Selected extract:
┄┄┄┄┄┄
One might note that the N coupled equations of motion for the 3D wave functions (Equation (6)) are more complex than the single Schrödinger equation on configuration space. This reflects a deliberate choice: prioritizing physical transparency over mathematical compactness. The additional term ${\mathcal{Q}}_{-i}(x,t)$ is not mere mathematical clutter, but the explicit representation of non-local quantum interaction in ordinary three-dimensional space. In contrast, the configuration–space formulation provides a compact global encoding of the same dynamics. The two descriptions are mathematically equivalent, but emphasize different aspects of the theory.

5. Philosophical Positioning and Relation to Alternative Approaches

Having established the dynamics and conceptual features of the 3D ontology, we now position it with respect to rival interpretations, including configuration-space realism, the nomological view, and other approaches that seek to ground quantum mechanics in 3D space.

5.1. The Choice of Formalism: Realism vs. Anti-Realism

Any realist interpretation of quantum mechanics is implicitly rooted in the Schrödinger picture, where reality is composed of ’beables’ (like particles and fields) that have a state and evolve in time. This choice is deliberate.
┄┄┄┄┄┄
Record list:
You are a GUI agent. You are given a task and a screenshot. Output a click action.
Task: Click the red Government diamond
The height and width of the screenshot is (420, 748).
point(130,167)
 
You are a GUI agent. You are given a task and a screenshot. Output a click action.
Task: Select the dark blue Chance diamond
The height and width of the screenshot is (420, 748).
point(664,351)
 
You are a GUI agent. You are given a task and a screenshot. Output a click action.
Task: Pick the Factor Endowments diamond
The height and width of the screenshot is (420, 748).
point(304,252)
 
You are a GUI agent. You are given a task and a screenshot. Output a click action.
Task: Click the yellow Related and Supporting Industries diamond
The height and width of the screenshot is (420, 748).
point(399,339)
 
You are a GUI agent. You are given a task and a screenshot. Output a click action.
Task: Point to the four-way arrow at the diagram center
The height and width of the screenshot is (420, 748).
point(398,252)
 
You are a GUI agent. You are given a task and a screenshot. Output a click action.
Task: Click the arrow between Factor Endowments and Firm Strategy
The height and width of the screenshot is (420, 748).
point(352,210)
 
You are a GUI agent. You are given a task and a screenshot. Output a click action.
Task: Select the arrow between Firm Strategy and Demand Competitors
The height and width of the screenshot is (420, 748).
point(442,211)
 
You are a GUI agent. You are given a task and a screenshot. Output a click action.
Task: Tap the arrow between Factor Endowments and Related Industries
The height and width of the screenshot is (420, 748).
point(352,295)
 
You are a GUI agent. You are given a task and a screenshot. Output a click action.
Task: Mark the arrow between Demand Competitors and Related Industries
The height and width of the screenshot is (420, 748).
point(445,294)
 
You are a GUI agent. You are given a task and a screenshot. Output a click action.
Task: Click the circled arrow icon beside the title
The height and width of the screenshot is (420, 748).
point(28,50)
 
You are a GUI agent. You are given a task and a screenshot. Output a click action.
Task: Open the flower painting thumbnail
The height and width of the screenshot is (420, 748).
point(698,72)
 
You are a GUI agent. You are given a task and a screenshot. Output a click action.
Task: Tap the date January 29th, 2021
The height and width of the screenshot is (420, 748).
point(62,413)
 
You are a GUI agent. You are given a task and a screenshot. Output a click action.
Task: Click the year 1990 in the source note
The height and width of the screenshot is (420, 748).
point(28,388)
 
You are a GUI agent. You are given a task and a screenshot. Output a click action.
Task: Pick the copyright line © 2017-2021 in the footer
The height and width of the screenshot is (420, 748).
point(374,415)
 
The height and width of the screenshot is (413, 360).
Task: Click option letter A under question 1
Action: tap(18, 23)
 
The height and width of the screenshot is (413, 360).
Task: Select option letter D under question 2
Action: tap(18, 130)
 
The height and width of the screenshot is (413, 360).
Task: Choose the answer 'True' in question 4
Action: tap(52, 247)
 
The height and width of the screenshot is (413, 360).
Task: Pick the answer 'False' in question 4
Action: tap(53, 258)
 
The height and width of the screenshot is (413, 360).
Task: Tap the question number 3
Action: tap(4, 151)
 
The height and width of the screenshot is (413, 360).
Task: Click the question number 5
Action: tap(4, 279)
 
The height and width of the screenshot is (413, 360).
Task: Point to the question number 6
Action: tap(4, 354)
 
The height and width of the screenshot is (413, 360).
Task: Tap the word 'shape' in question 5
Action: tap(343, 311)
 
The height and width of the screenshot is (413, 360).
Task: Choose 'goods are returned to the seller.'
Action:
┄┄┄┄┄┄
Set task:
Answer these questions about the quantum-ontology text above.
(a) According to the text, what does the additional term in the N coupled equations of motion explicitly represent?
(b) Which rival interpretations does the opening of section 5 say the 3D ontology will be positioned against?
(c) In which picture is any realist interpretation of quantum mechanics said to be implicitly rooted?

Correct result:
(a) It represents non-local quantum interaction in ordinary three-dimensional space.
(b) Configuration-space realism, the nomological view, and other approaches that seek to ground quantum mechanics in 3D space.
(c) The Schrödinger picture.